§ LIST OF TASKS:
a) How would you render this sentence from the thread on complex-integer factoring in Spanish: "In the ring of complex integers, factoring is not unique."?
b) Does the thread on complex-integer factoring agree with each statement: (i) 2 remains a prime among complex integers; (ii) the example given for the 4k+1 form is the number 25; (iii) (a+i*b)*(a-i*b) equals a² + b²? Answer yes or no for each and quote the deciding words.

§ QUOTED TEXT:
****************************************

In the ring of complex integers, factoring is not unique.
2 = (1+i)*(1-i) -- 2 is no longer a prime
10 = 2*5 = (3+i)*(3-i) -- (1+3*i)*(1-3*i) is a variation of (3+i)*(3-i)

Of positive integers with forms 4*k, 4*k+1, 4*k+2, and 4*k+3, which ones cannot have complex-integer factors? Of those forms that can have non-real complex-integer factors, which numbers with those forms are the smallest counterexamples in each one?

 

[lpetrich]

This problem turns out to be overly simple. Consider:
4k -> 4 = 2² = 2*(1+i)*(1-i) = (1+i)²*(1-i)²
4k+1 -> 25 = 5² = 5*(2+i)*(2-i) = (2+i)²*(2-i)²
4k+2 -> 6 = 2*3 = 3*(1+i)*(1-i)
4k+3 -> 15 = 3*5 = 3*(2+i)*(2-i)

So I'll pose a more restricted problem:
Of the various classes, 4k, 4k+1, 4k+2, 4k+3, which have no members that can be expressed in the form (a+b*i)*(a-b*i)? Of those that have members that can, which member is the smallest counterexample?

 

[lpetrich]

I'll solve that problem.

(a+i*b)*(a-i*b) = a² + b²

For a = 2*ka and b = 2*kb, a² + b² = 4*(ka² + kb²)

****************************************

§ GIVEN MATERIAL:
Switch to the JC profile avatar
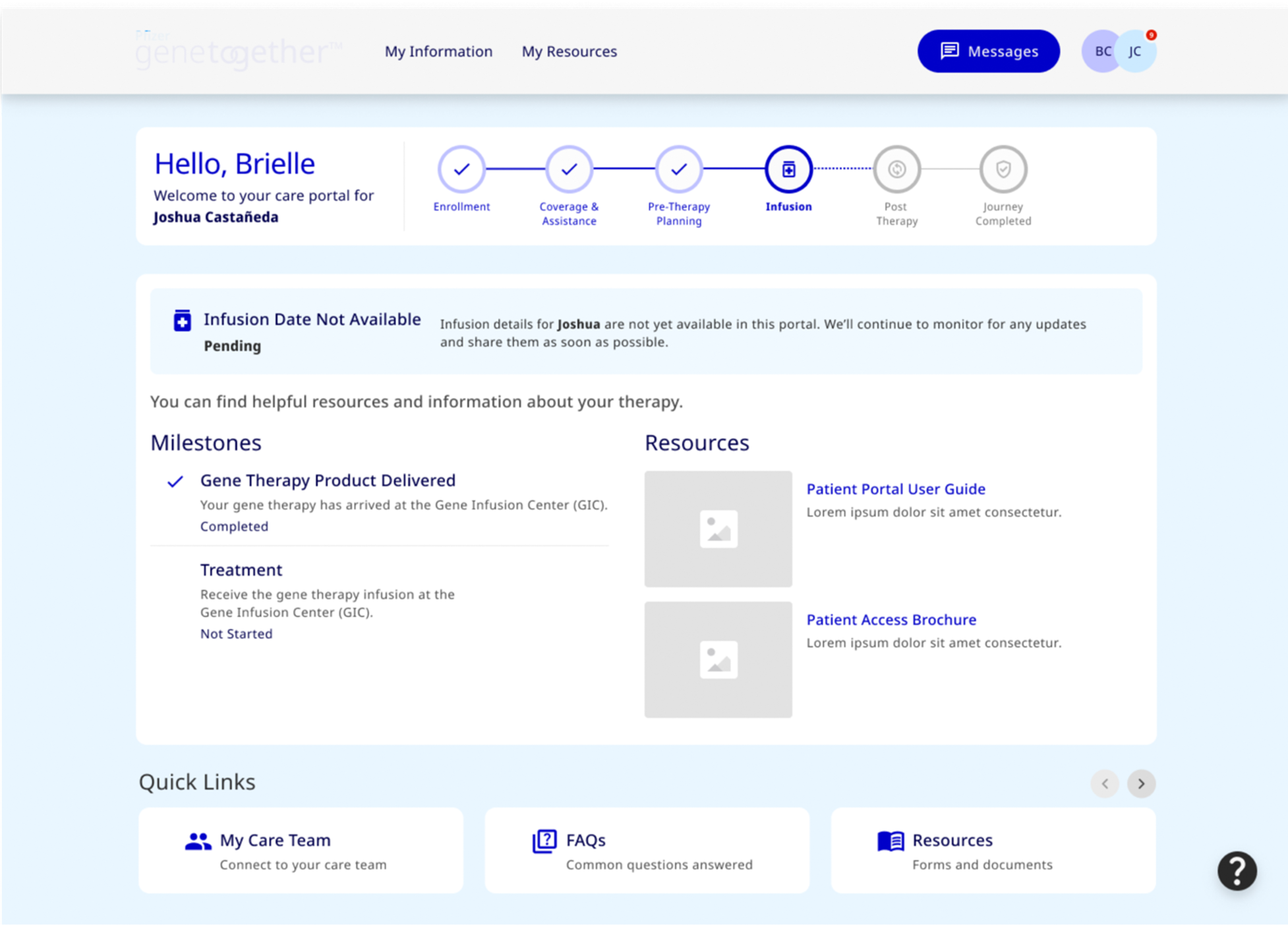The image size is (1288, 929). point(1135,51)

****************************************

§ WORKED ANSWERS:
a) En el anillo de los enteros complejos, la factorización no es única.

b)
(i) No: "2 is no longer a prime"
(ii) Yes: "4k+1 -> 25"
(iii) Yes: "(a+i*b)*(a-i*b) = a² + b²"